#### [Work to do]
From the data below, extract every line that contains the string "word". Case counts.

#### [Given entries]
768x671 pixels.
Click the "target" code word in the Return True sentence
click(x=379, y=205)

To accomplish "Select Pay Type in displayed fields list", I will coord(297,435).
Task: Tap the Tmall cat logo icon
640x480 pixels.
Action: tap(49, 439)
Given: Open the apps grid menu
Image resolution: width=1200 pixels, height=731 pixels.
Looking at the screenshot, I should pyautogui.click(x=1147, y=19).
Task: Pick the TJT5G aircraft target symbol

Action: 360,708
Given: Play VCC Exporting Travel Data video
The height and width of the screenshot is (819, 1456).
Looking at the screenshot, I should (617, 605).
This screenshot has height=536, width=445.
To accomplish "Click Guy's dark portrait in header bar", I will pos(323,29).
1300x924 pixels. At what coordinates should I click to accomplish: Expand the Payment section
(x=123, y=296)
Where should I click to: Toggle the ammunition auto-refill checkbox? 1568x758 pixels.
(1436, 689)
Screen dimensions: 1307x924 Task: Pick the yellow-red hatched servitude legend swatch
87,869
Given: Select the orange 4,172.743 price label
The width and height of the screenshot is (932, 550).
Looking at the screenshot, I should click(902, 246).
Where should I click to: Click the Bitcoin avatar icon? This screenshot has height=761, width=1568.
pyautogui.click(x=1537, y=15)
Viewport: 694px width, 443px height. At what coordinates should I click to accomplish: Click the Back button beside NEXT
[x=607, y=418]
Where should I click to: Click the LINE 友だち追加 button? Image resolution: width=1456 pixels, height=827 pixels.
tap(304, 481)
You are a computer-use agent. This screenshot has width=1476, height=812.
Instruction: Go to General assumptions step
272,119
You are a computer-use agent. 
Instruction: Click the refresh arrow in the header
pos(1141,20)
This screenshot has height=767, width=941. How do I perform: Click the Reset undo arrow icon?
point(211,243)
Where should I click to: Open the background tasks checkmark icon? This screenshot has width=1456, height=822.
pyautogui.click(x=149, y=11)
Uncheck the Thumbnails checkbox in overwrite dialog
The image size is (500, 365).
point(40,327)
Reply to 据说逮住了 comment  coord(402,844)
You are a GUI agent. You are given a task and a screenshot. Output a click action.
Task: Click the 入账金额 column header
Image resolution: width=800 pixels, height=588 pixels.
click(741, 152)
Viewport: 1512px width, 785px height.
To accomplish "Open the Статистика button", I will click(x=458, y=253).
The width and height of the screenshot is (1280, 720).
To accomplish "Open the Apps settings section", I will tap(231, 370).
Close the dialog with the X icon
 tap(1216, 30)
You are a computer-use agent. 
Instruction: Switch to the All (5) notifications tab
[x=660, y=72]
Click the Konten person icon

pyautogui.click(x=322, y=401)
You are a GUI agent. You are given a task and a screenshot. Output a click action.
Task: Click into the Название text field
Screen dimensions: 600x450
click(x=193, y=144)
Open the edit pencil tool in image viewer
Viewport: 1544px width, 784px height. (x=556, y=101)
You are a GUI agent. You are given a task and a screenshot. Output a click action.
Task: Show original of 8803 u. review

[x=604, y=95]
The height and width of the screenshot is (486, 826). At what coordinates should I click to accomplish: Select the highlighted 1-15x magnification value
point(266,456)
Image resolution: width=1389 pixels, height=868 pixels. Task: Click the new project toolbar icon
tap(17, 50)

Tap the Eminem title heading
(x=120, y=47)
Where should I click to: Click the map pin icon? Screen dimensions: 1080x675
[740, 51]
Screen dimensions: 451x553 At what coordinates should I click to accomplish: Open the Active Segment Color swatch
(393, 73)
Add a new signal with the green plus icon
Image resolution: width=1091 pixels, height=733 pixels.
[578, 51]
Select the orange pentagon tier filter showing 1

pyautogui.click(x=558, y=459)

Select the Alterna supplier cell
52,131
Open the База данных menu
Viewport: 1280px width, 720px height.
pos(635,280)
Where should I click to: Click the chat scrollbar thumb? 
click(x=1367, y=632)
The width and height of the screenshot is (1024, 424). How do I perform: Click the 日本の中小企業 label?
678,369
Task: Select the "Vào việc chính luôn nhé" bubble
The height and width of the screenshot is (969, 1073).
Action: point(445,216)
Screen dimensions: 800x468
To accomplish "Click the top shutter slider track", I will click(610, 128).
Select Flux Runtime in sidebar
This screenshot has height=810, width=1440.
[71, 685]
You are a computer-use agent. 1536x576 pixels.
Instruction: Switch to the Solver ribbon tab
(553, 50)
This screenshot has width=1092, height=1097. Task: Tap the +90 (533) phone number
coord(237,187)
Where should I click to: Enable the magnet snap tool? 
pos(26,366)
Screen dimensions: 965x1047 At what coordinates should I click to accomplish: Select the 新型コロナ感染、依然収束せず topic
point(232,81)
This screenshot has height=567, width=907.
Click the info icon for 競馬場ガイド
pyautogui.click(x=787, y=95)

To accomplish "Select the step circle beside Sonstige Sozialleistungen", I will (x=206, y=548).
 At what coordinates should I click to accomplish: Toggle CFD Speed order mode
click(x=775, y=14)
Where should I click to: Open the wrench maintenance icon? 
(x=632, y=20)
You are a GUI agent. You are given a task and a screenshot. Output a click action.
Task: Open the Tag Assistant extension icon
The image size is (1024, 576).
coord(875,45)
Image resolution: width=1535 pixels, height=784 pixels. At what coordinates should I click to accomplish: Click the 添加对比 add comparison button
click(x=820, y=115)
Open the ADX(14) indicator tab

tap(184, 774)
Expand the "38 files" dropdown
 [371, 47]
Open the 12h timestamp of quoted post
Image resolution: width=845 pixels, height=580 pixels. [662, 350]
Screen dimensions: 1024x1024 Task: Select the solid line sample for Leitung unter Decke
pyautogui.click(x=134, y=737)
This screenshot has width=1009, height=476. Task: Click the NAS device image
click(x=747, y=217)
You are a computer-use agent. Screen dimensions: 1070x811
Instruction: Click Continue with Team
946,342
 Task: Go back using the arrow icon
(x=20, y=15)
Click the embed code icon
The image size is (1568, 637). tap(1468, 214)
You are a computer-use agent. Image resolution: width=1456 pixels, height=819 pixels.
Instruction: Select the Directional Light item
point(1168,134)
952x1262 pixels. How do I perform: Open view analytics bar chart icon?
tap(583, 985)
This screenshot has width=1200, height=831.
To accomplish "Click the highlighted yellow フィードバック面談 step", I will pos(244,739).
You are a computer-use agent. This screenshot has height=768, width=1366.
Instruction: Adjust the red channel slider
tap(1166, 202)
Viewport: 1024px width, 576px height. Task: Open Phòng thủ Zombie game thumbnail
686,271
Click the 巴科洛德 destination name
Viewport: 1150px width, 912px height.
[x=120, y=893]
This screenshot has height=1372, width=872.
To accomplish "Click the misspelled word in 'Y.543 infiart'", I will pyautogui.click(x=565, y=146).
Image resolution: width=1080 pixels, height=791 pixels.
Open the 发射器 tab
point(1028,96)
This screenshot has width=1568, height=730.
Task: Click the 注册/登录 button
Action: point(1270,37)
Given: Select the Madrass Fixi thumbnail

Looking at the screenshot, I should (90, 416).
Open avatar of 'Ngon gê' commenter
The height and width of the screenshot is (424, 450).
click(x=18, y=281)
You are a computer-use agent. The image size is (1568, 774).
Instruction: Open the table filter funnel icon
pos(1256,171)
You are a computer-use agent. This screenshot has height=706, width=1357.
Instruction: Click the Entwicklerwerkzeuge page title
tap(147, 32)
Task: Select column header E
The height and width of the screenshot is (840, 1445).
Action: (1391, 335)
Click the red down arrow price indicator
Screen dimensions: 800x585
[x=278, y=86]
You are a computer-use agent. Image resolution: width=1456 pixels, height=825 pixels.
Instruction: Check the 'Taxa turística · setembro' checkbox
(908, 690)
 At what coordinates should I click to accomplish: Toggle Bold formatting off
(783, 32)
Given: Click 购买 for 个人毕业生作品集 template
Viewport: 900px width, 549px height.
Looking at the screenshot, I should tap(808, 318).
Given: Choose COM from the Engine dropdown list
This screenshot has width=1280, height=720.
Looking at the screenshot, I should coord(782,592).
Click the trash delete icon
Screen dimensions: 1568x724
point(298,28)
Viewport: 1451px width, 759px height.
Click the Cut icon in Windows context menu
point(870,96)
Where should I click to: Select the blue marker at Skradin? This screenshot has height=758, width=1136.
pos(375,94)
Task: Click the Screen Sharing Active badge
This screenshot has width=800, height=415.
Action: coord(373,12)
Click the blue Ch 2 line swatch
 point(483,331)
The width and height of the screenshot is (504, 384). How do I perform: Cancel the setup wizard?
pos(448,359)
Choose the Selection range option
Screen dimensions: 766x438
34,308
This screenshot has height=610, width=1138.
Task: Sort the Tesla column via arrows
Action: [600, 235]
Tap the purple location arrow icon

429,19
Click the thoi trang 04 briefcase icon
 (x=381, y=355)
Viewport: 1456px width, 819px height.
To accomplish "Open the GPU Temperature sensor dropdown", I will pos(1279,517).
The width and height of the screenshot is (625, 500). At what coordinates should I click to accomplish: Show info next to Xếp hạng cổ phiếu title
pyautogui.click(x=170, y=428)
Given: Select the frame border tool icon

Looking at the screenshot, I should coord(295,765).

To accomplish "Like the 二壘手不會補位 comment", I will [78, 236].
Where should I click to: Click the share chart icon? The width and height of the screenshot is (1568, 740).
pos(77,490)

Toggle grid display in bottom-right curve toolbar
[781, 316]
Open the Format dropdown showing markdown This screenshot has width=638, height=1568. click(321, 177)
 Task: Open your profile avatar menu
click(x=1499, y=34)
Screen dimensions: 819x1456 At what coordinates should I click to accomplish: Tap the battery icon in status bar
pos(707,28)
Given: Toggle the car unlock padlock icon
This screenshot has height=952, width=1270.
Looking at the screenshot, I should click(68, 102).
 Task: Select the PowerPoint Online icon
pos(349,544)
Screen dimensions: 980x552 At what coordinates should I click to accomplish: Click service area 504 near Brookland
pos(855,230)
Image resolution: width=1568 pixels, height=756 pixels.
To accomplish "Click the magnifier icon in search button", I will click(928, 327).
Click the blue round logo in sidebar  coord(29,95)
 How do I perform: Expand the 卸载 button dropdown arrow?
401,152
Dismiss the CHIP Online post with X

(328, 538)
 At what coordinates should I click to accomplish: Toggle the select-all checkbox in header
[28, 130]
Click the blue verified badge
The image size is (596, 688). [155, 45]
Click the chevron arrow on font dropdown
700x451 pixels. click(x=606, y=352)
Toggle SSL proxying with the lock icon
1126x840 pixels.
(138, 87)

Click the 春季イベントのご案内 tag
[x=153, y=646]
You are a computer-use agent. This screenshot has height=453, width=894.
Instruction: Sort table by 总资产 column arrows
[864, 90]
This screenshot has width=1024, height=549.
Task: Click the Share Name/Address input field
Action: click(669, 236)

#### [Task response]
Click the "target" code word in the Return True sentence
To accomplish "Click the misspelled word in 'Y.543 infiart'", I will pyautogui.click(x=565, y=146).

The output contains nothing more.